To construct in a systematic way the solution to the differential equation specified by (a) and (b) above, one introduces the adjoint differential equation and its solution. This philosophy is an extension of the approach already used to solve ordinary differential equations of second order.

Central to this approach was the consideration of the linear operator

$$L\psi=\frac{d^2\psi}{dx^2}+\beta \frac{d\psi}{dx}+\gamma\psi$$

and its adjoint

$$L^*\phi=\frac{d^2\phi}{dx^2}- \frac{\beta d\phi}{dx}+\gamma\phi$$

which was determined by the compatibility condition, the Lagrange identity Eq.(3.15)

$$\phi L\psi -\psi L^*\phi =\frac{d}{dx}P(\phi,\psi)~.$$ (618)

Here the right hand side was the derivative of

$$P(\phi,\psi)=\phi\frac{d\psi}{dx}-\psi\frac{d\phi}{dx} +\beta\phi\psi~,$$

the ``bilinear concomitant'' introduced with Eq.(4.4) on page for a one-dimensional domain.

The extension of Lagrange's identity to a two-dimensional domain is straight forward. Given the differential operator, Eq.(6.17), one seeks the corresponding adjoint, $L^*\phi$ , which is determined by the compatibility condition

$$\boxed{ \phi L\psi -\psi L^*\phi =\frac{\partial P_u}{\partial u}+\frac{\partial P_v}{\partial v} }$$ (619)

Here the right hand side is the divergence of a two-component vectorial concomitant.
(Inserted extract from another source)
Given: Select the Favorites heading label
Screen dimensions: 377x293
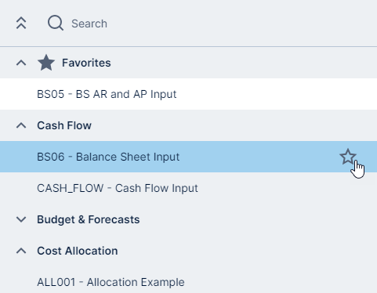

It replaces the total derivative of the scalar concomitant, Eq.(6.18).

What are $L^*\phi$ and $(P_u,P_v)$ ? Comparing the sought-after expressions in Eq.(6.19), with the known result, Eq.(6.18), one finds with a little scrutiny that

$$L^*\phi= \frac{\partial^2\phi}{\partial u\partial v} -\frac{\partial D\phi}{\partial u} -\frac{\partial E\phi}{\partial v} +F\phi$$ (620)

and

$$P_u = \frac{1}{2}\left( \phi\frac{\partial\psi}{\partial v}-\psi\frac{\partial\phi}{\partial v} \right) +D\phi\psi$$ (621)
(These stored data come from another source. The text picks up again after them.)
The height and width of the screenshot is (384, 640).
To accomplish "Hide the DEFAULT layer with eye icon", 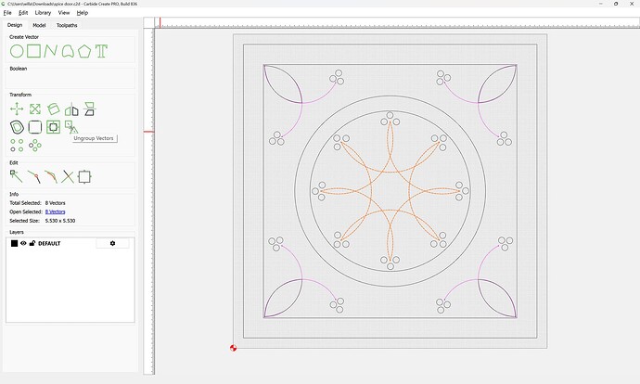I will [23, 243].
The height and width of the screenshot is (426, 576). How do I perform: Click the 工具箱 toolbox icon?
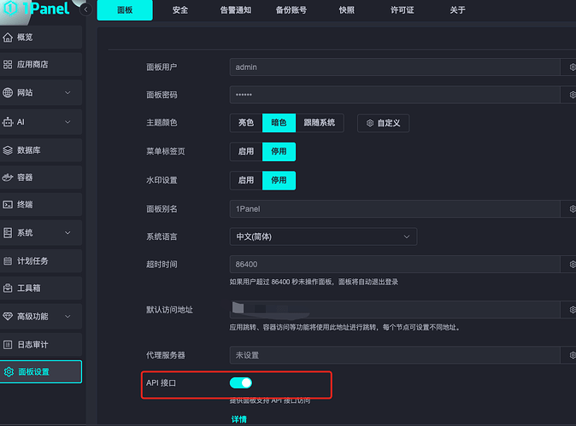[x=9, y=289]
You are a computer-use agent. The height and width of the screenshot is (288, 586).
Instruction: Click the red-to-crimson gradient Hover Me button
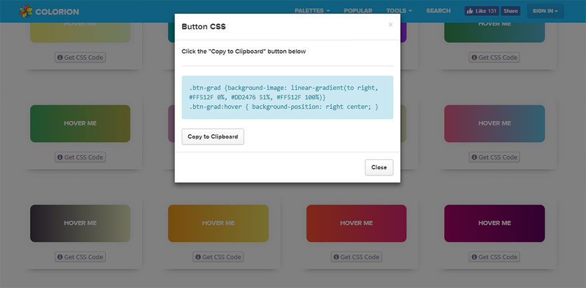click(356, 223)
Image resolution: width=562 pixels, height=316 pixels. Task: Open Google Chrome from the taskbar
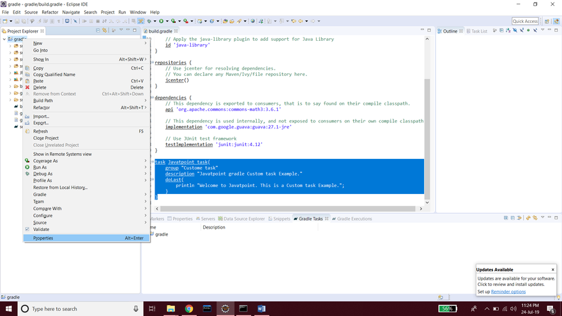tap(189, 309)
$$P_v = \frac{1}{2}\left( \phi\frac{\partial\psi}{\partial u}-\psi\frac{\partial\phi}{\partial u} \right) +E\phi\psi$$ (622)
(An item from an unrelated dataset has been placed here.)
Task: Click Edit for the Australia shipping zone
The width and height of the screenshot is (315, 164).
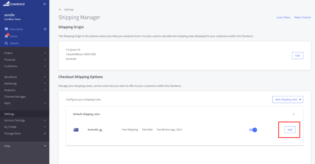Action: click(290, 130)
The boxed Eq.(6.19) is the key to success. By integrating it over a triangular region, say $RSQ$ in Figure 6.2, one obtains Green's identity adapted to the given differential operator, Eq.(6.17). Indeed applying Stokes' theorem to the right hand side, one obtains

$$\int_{RSQ}\int (\phi L\psi -\psi L^*\phi)du\,dv=\int_{S\rightarrow Q\rightarrow R\rightarrow S} P_udv-P_vdu$$ (623)